Ein Rabbiner wird 1704 erstmals
genannt. Mit Abraham Ulmann ist 1706 ein jüdischer Lehrer am Ort. Eine
Schulordnung wurde 1739 erstellt, in der u.a. die Bestellung des Lehrers, Vorsängers
und Schächters festgelegt wurde. 1767 wohnten 18 jüdische Familien am Ort, die
überwiegend vom Viehhandel leben. Die Erträge waren in dieser Zeit allerdings
äußerst gering, sodass mehrere Juden im Zusammenhang mit einer Hungersnot 1774
von hier verzogen sind. Nur vier Familien galten als "bemittelt", die übrigen
als "arm", "verarmt" oder "völlig verarmt". Mehrere der Familien lebten in der
ehemaligen "Judengasse" (1933 in "Hüttengasse" umbenannt, 1946 in "Irma-Stern-Straße").

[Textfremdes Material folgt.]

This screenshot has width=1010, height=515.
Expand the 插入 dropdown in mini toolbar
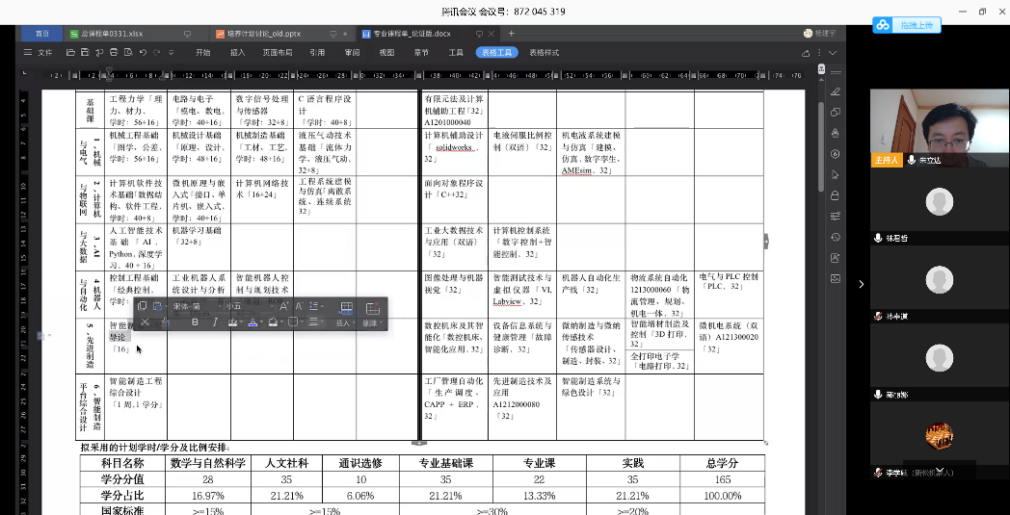click(x=345, y=323)
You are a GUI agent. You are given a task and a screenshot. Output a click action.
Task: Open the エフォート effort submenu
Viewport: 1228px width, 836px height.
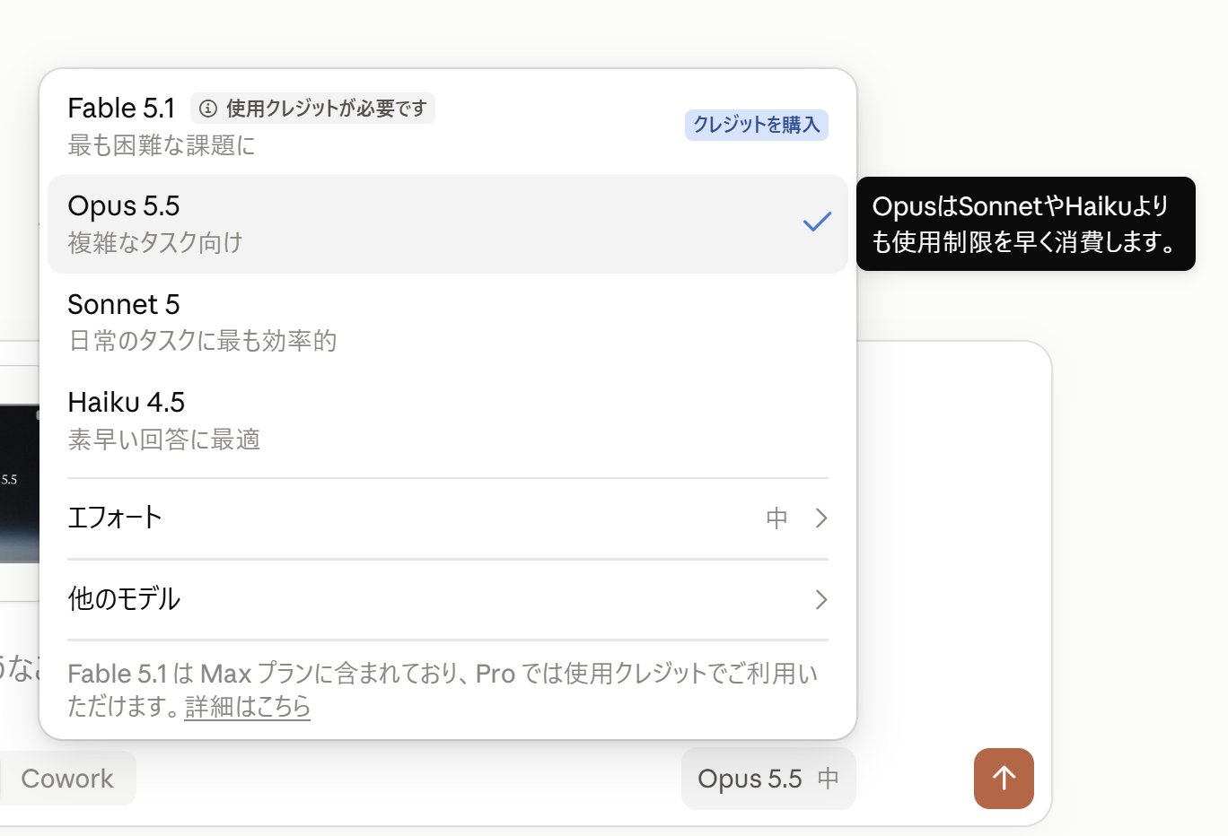(448, 518)
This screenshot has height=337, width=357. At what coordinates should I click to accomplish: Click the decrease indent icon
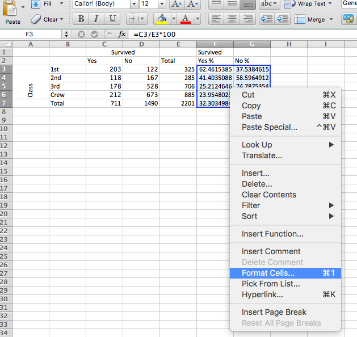click(x=266, y=19)
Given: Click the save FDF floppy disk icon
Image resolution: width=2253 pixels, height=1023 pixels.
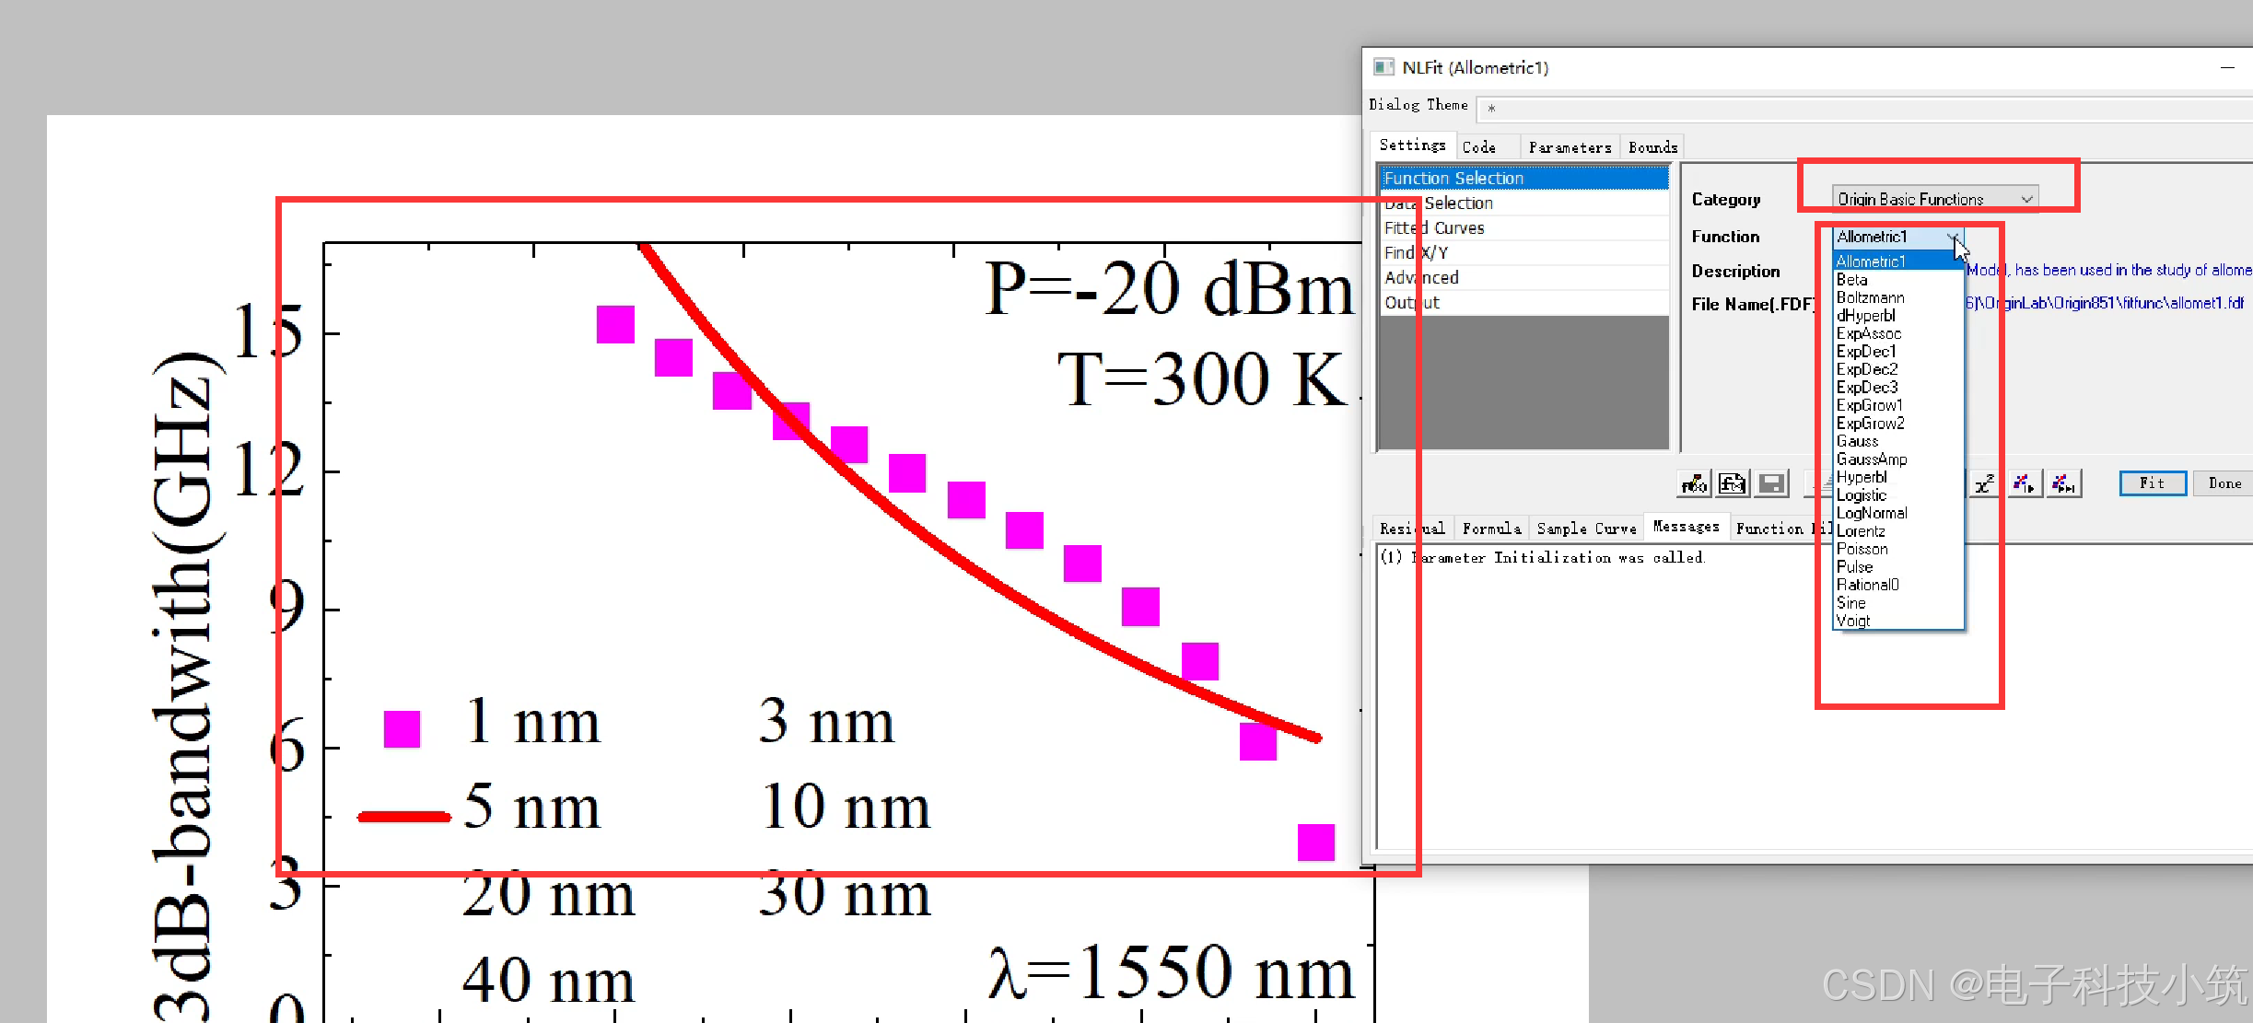Looking at the screenshot, I should [x=1770, y=483].
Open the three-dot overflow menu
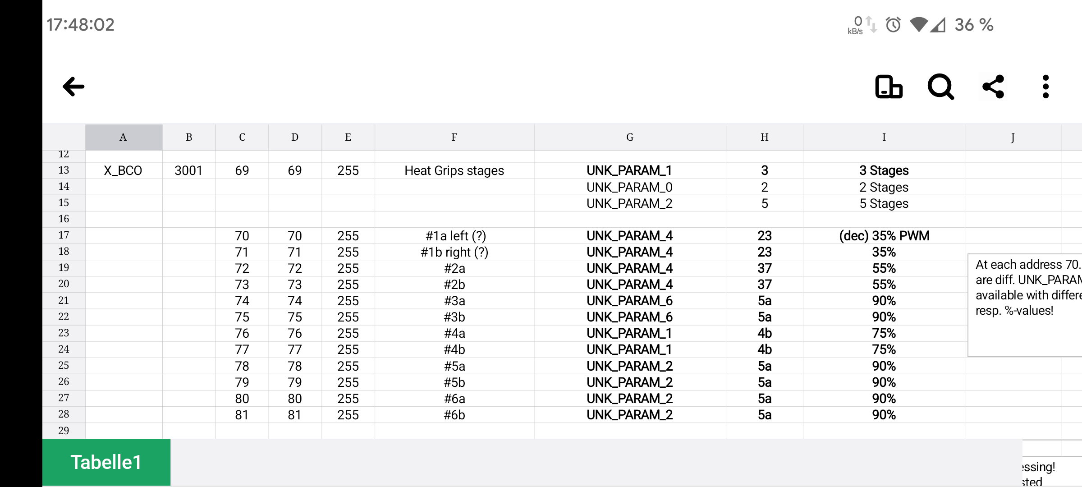The image size is (1082, 487). tap(1045, 87)
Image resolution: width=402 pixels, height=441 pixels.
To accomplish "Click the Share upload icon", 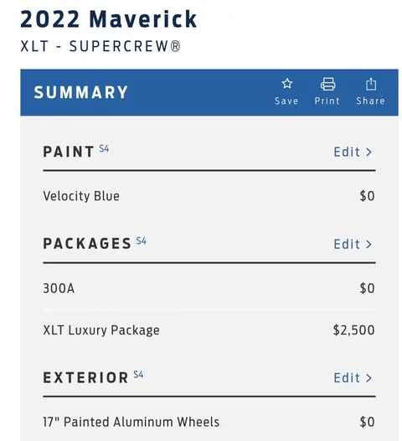I will tap(371, 84).
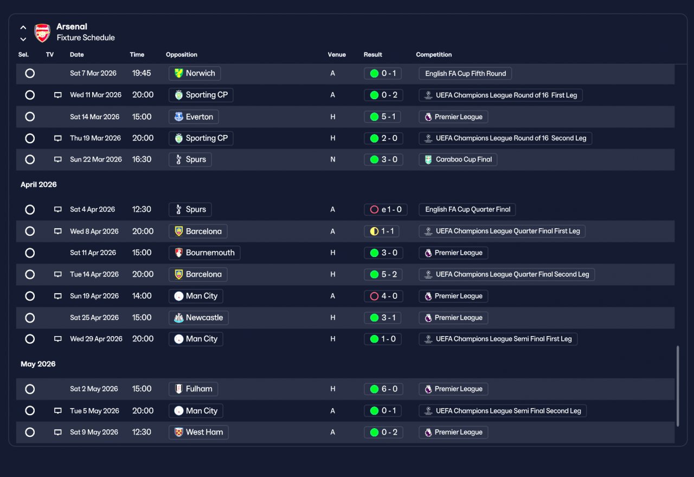Click the Norwich club badge icon
Image resolution: width=694 pixels, height=477 pixels.
178,73
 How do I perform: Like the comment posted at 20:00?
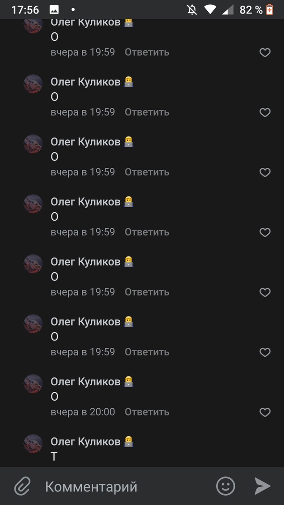[265, 412]
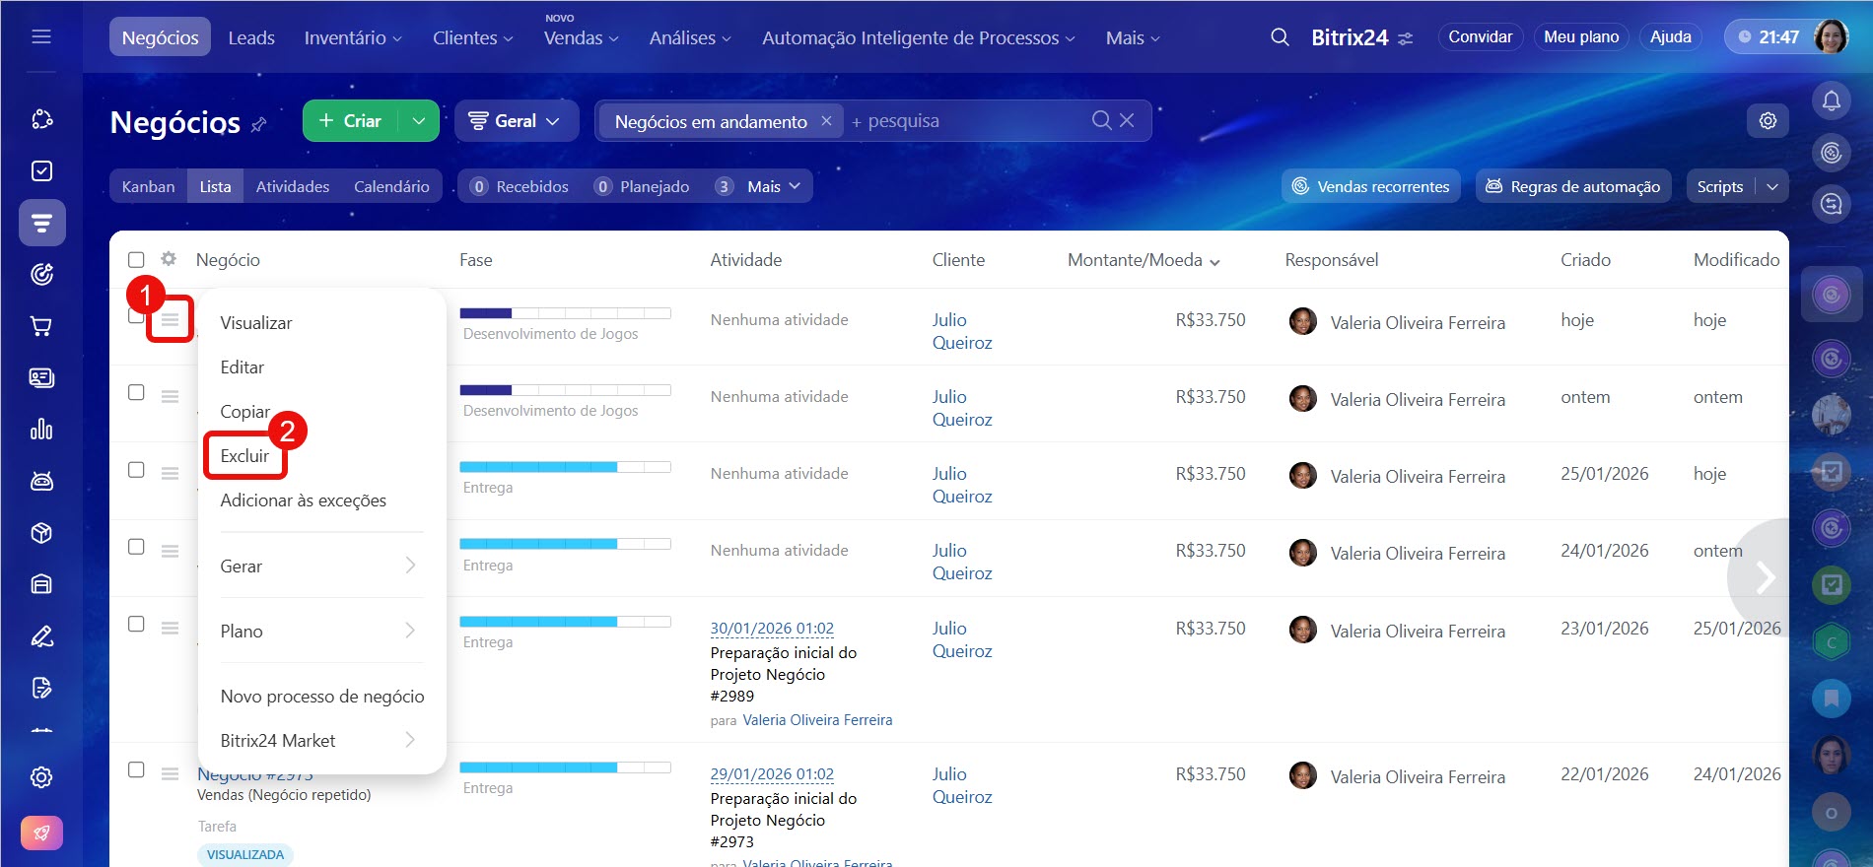This screenshot has width=1873, height=867.
Task: Expand the Criar button dropdown arrow
Action: click(x=419, y=121)
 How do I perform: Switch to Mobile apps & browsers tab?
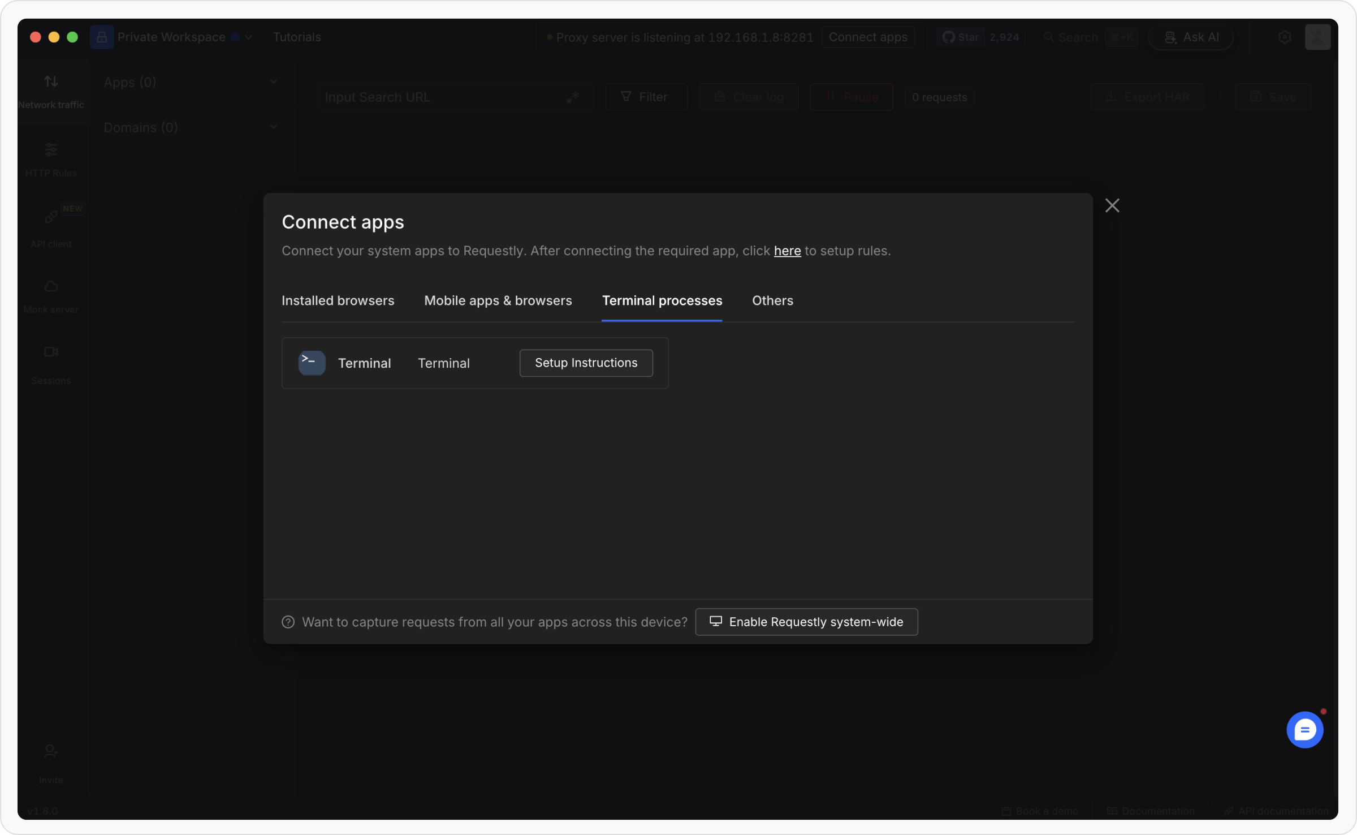pos(498,301)
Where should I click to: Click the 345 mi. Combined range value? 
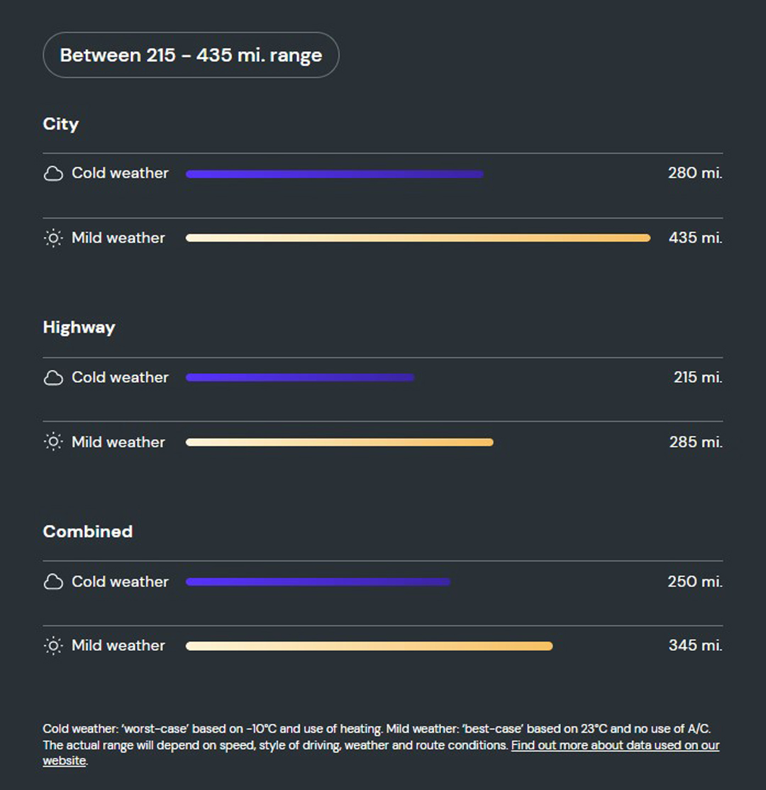coord(695,646)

An Einrichtungen bestanden eine Synagoge (s.u..), eine jüdische Schule,
ein rituelles Bad und ein eigener Friedhof. Rabbiner beziehungsweise
rabbinische Gelehrte hatte die Gemeinde offenbar bis Mitte des 19. Jahrhunderts:
1824 bis 1828 war in Schwarza Moses Cohen tätig, der danach als Rabbiner in
Kaiserslautern wirkte (s.u.); um 1840 wird Rabbiner Moses Michel in Schwarza
genannt (s.u.). Er scheint auch in einem Bericht des Amtmannes von Schwarza 1842
("von Moses Michel, der als Rabbiner fungiert, werden jährlich 3-4 Reden
in deutscher Sprache gehalten").
Bis zur Mitte des 19. Jahrhunderts nahm die
Zahl der jüdischen Einwohner stark zu. 1804 wurden 153 jüdische
Gemeindeglieder (neben 889 christlichen Einwohner) gezählt,
1823 waren es 196 und 1829 225 jüdische Gemeindeglieder. Die Höchstzahl wurde
1846 mit 287 jüdischen Einwohnern erreicht. Danach ging die Zahl durch Aus- und
Abwanderung relativ schnell zurück (1861 160, 1870 96, 1896 17 jüdische
Gemeindeglieder). Parallel ging die Zahl der Kinder an der jüdischen Schule zurück
(1838 54 schulpflichtige jüdische Kinder, 1861 22, 1867 10, 1896 nur noch ein
schulpflichtiges jüdisches Kind). In
der Mitte des 19. Jahrhunderts lebten die jüdischen Familien durchweg vom
Handel mit Vieh, Waren und Landesprodukten. In der zweiten Hälfte des 19.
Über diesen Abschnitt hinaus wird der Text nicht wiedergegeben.